Required tasks
[1] Rewrite the part of the Dragon Tattoo review that opens with the words "The methodical middle" and closes with "a macabre way.", replacing "climax" with "finale".
[2] Resume the review of Fincher's Dragon Tattoo, starting right after its final sentence.

Passage for review
_ _ _ _ _ _ _

The sub-plot of Lisbeth and her case officer (Yorick van Wageningen), which includes several scenes of brutal sexual assault, adds emotional resonance to the mystery. With clinical style, Fincher restrains the story’s exploitative streak by cutting away from the rape. Instead, he focuses on Lisbeth’s helplessness and Mara’s fearless acting. After Lisbeth gets her revenge, Mikael asks for her help in catching a killer of women. Her silent, vulnerable reaction justifies what previously felt seedy and tacked-on for the sake of grisliness.
The Swedish version of Dragon Tattoo did not work because director Niels Arden Oplev had trouble adapting the thrill of investigative discovery. Fincher does not have that problem, as he weaves background information and clues with ease. In these stretches, the characters are secondary to what they’re studying, where it’s a bible passage or a photograph (the dissonant score by Trent Rezor and Atticus Ross is critical to the atmosphere). Mikael and Lisbeth serve as vessels of exposition: Fincher’s camera follows the documents, not the characters holding them. Still, there are deliberate moments where Mikael and Lisbeth are ahead of the audience. Obscure connections leave us craving to know more. And interviews with the eccentric suspects in the disappearance, all residents of the island, deepen the atmosphere further.
The methodical middle section lays the foundation for a suspenseful climax. There is already a sense of extreme isolation when Mikael breaks into the home of his chief suspect, and the silence only exacerbates the terror. The payoff to the break-in is a long scene where Mikael talks to the killer. It works thanks to the actor playing the killer (I won’t say who). He finds a way to be deranged, intelligent, and even funny in a macabre way.

_ _ _ _ _ _ _

Items listed in a dataset
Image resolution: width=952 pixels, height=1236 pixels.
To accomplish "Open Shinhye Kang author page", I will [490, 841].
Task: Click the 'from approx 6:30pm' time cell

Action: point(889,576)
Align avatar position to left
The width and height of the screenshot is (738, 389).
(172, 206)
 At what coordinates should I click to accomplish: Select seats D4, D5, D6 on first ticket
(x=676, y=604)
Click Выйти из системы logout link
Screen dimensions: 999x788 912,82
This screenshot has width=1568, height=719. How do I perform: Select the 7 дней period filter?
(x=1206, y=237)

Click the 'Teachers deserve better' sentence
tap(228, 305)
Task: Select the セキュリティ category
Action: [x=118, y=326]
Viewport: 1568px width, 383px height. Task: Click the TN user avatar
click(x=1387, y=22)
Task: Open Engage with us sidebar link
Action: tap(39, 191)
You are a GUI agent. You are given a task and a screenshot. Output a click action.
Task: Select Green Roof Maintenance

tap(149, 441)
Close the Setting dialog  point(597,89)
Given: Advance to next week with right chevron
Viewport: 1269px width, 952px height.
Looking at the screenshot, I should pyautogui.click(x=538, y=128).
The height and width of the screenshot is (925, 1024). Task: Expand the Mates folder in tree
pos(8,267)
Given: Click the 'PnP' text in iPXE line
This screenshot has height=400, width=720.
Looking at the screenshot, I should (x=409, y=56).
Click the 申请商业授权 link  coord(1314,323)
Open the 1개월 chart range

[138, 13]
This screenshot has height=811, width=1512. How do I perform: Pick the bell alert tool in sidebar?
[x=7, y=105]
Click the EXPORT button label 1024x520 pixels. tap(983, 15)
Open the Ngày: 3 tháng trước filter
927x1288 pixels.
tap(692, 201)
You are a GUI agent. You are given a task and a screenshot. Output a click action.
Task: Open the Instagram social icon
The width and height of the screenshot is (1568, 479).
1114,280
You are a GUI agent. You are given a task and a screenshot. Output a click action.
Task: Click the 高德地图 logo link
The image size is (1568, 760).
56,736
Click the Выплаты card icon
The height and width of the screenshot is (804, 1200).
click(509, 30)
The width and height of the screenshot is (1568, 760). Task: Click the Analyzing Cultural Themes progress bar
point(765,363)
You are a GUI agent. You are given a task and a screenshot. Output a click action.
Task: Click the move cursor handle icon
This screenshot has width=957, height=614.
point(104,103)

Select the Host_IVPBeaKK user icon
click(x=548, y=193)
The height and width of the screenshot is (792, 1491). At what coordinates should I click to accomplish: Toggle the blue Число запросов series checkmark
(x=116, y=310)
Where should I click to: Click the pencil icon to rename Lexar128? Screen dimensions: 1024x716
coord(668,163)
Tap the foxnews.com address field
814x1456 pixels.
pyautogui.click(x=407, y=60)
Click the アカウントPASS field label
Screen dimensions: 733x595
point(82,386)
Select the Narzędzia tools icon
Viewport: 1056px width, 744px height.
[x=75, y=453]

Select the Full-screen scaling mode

_ _ _ _ _ _ _

Answers provided
[1]
The methodical middle section lays the foundation for a suspenseful finale. There is already a sense of extreme isolation when Mikael breaks into the home of his chief suspect, and the silence only exacerbates the terror. The payoff to the break-in is a long scene where Mikael talks to the killer. It works thanks to the actor playing the killer (I won’t say who). He finds a way to be deranged, intelligent, and even funny in a macabre way.

[2]
But for all the myriad ways Fincher unearths the cinematic potential in the Larsson novel, there are times where his adaptation misfires. The worst offender is what happens after the climax, since it takes an additional thirty minutes for Fincher to tie up all the loose ends. With all the mysteries solved, there is still the matter of Mikael’s legal trouble. Fincher’s clunky direction does not match the elegance of Lisbeth’s solution, and again, this is a consequence of weak source material. Too much depends on characters watching cable news; unlike the investigation on the island, Mikael and the audience remain passive so the conclusion lacks velocity of the middle.
When I first heard Fincher was directing The Girl with the Dragon Tattoo, I was disappointed. Yet, as I was watching the movie, I better understood what attracted him to the material and my disappointment softened. He recreates the heavily-detailed, obsessive investigatory process that made Zodiac so addictive. Additionally, Lisbeth and Mikael have familiar qualities to other Fincher heroes (Zuckerberg and Graysmith in particular). Their scenes together are brimming with prickly energy, and lead up to a final shot that would be melancholy if it weren’t so emotionally brusque. As an early naysayer, consider me silenced because Fincher definitely has something here. I still want to see what happens when he’s given an orchestra and not just a tuba.